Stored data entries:
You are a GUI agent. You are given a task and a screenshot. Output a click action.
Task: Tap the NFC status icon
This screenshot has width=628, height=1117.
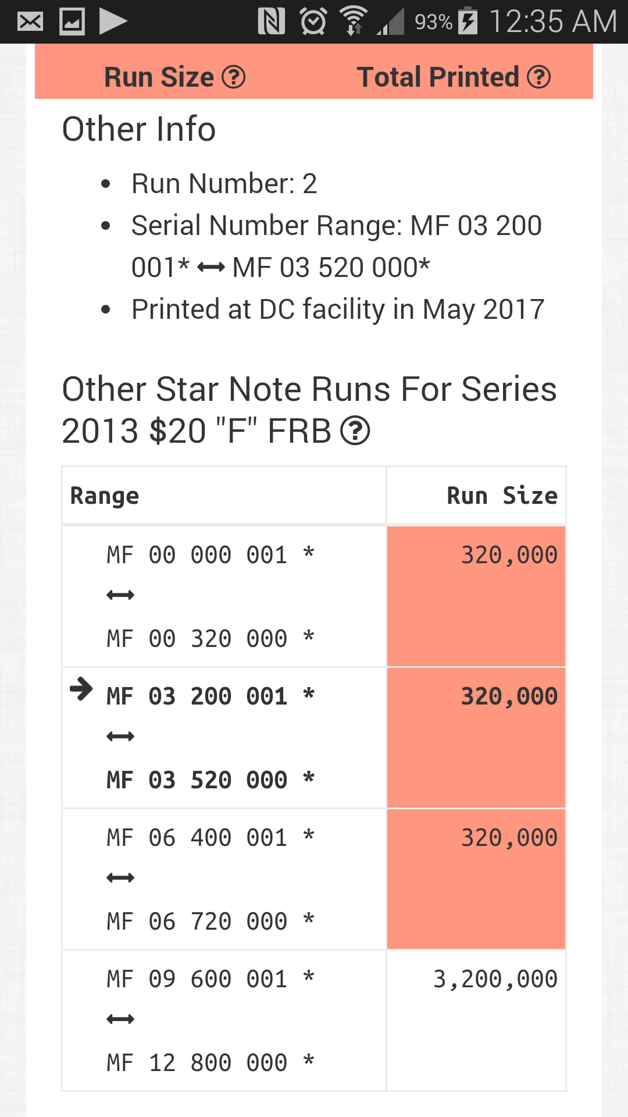pos(272,22)
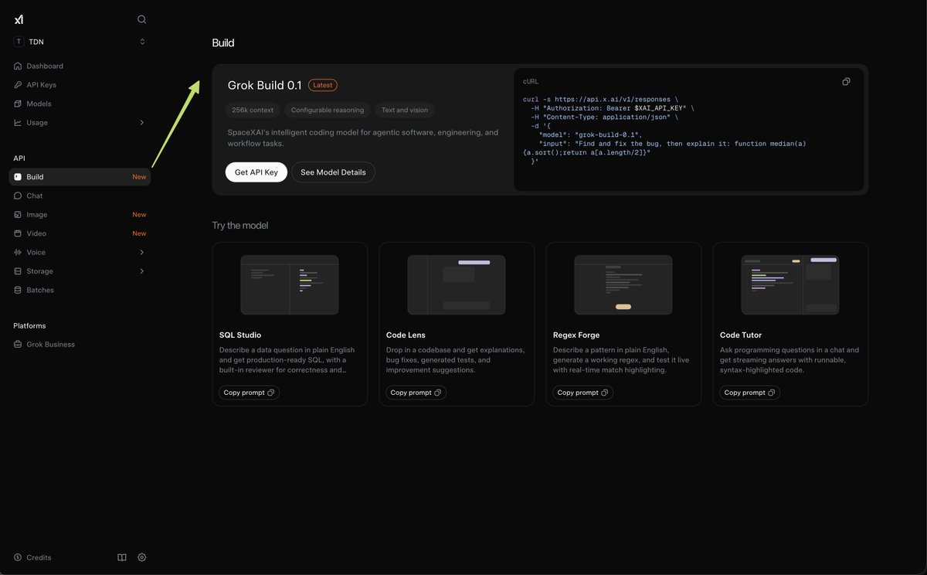Copy the cURL code snippet
The height and width of the screenshot is (575, 927).
point(846,82)
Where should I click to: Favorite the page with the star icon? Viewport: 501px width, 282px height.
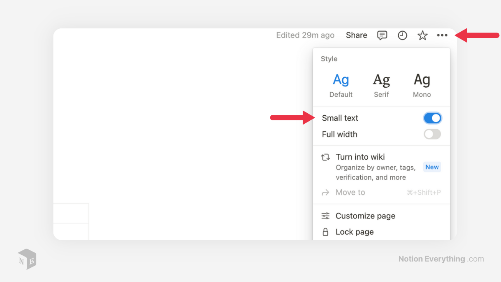point(423,36)
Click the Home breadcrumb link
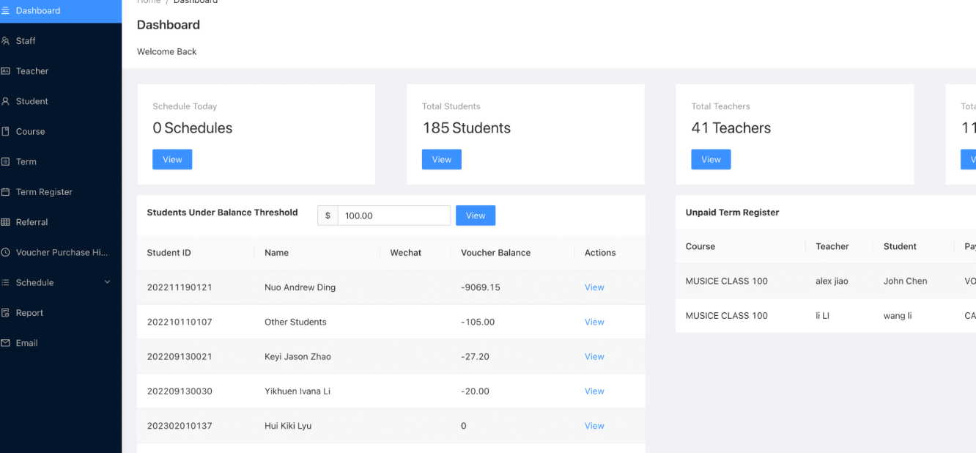 tap(149, 1)

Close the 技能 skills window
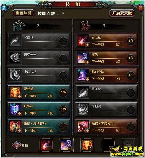click(141, 8)
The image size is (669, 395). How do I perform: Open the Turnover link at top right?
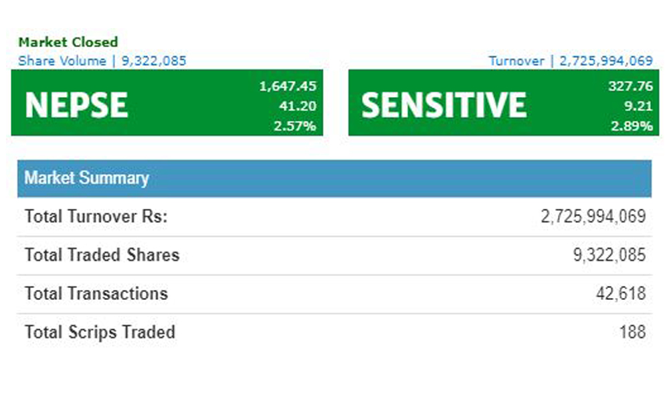[x=570, y=61]
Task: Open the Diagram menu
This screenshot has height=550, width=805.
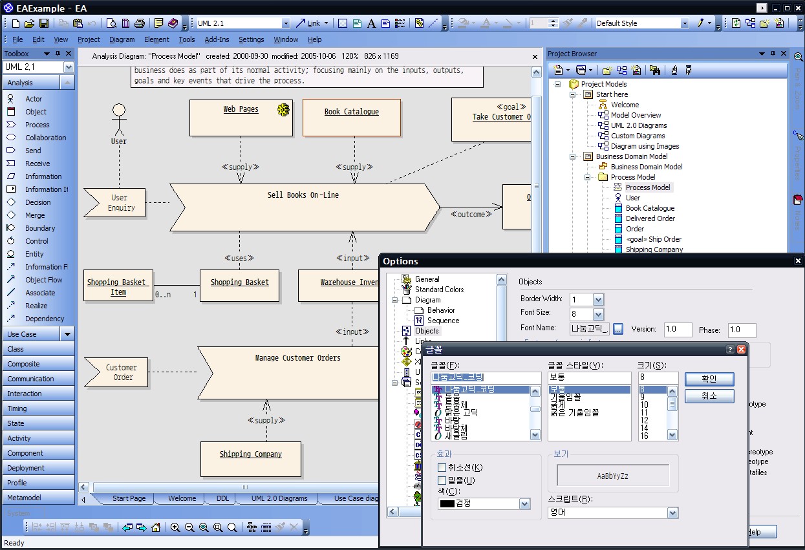Action: (122, 39)
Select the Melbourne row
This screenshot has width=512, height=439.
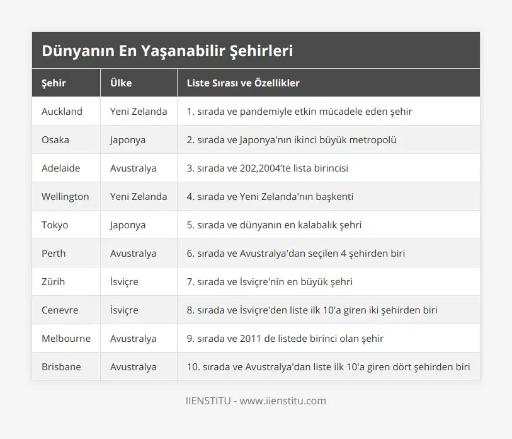[x=65, y=338]
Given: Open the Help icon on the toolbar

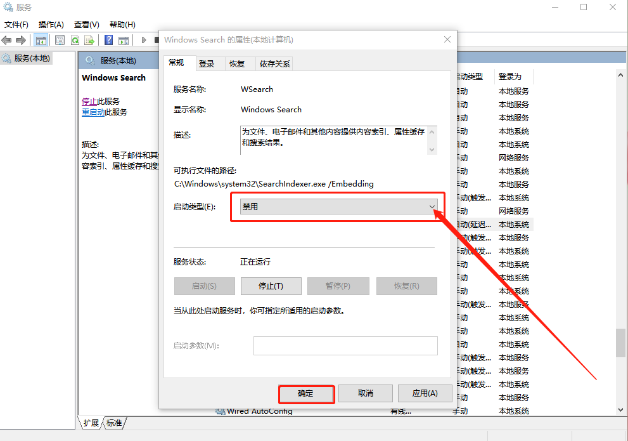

### Exercise prompt
Write out exactly the lines from the one that contains "Where should I" through the last line of the data above, both included. Leave every picture out.

### Finished exercise
Where should I click to: Favorite the page with the star icon? Viewport: 501px width, 282px height.
point(423,36)
Click the Home breadcrumb link
 tap(149, 1)

Close the 技能 skills window
click(141, 8)
The image size is (669, 395). How do I perform: Open the Turnover link at top right?
[x=570, y=61]
Task: Open the Diagram menu
This screenshot has height=550, width=805.
Action: (122, 39)
Select the Melbourne row
This screenshot has width=512, height=439.
[x=65, y=338]
Given: Open the Help icon on the toolbar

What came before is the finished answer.